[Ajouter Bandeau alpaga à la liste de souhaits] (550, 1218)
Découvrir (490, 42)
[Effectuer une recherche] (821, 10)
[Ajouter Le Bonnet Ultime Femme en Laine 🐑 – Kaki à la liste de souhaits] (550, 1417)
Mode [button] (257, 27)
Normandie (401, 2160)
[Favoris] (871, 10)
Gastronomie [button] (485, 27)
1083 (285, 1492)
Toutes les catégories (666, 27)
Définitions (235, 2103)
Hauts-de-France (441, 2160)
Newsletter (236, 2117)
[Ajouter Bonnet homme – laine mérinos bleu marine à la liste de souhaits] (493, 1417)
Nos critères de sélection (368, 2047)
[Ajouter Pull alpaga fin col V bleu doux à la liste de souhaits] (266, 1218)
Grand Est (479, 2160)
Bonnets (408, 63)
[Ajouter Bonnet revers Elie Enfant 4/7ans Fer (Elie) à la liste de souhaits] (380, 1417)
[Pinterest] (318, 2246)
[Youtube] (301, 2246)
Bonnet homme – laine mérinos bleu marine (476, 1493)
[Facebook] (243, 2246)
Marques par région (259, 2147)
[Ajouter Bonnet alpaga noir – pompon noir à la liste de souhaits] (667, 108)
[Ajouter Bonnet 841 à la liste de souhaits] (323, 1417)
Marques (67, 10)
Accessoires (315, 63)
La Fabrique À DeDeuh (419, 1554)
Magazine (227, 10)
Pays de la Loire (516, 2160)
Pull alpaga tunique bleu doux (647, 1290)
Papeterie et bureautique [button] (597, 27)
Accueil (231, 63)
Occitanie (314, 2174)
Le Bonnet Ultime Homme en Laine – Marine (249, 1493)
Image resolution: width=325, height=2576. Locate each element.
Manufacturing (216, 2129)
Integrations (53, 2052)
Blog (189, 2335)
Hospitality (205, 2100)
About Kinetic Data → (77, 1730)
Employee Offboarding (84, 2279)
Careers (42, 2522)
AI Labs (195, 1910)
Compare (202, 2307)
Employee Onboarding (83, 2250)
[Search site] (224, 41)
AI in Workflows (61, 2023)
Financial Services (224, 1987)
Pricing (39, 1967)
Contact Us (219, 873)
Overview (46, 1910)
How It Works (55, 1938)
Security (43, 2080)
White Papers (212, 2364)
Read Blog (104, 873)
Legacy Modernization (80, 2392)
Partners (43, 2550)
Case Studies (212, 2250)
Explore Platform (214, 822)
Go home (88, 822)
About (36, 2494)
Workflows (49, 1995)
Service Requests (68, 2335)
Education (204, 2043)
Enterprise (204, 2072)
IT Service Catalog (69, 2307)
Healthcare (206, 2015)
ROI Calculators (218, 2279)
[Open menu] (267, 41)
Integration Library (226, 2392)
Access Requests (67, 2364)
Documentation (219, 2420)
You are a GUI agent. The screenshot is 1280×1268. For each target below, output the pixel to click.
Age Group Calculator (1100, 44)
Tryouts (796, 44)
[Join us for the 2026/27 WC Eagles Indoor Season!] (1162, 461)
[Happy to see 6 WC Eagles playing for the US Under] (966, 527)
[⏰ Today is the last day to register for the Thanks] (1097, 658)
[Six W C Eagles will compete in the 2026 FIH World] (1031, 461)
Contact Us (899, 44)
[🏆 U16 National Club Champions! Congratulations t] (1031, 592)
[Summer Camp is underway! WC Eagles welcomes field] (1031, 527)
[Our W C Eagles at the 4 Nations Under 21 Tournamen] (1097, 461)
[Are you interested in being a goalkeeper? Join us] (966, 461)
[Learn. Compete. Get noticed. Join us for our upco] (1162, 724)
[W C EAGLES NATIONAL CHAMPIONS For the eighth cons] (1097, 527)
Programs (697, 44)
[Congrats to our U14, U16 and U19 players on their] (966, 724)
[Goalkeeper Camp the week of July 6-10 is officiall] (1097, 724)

- - -

**What to work on:** All lines above from the one with "Manufacturing (216, 2129)" to the one with "Pricing (39, 1967)", inclusive, should be copied exactly, and no other lines.

**Task result:**
Manufacturing (216, 2129)
Integrations (53, 2052)
Blog (189, 2335)
Hospitality (205, 2100)
About Kinetic Data → (77, 1730)
Employee Offboarding (84, 2279)
Careers (42, 2522)
AI Labs (195, 1910)
Compare (202, 2307)
Employee Onboarding (83, 2250)
[Search site] (224, 41)
AI in Workflows (61, 2023)
Financial Services (224, 1987)
Pricing (39, 1967)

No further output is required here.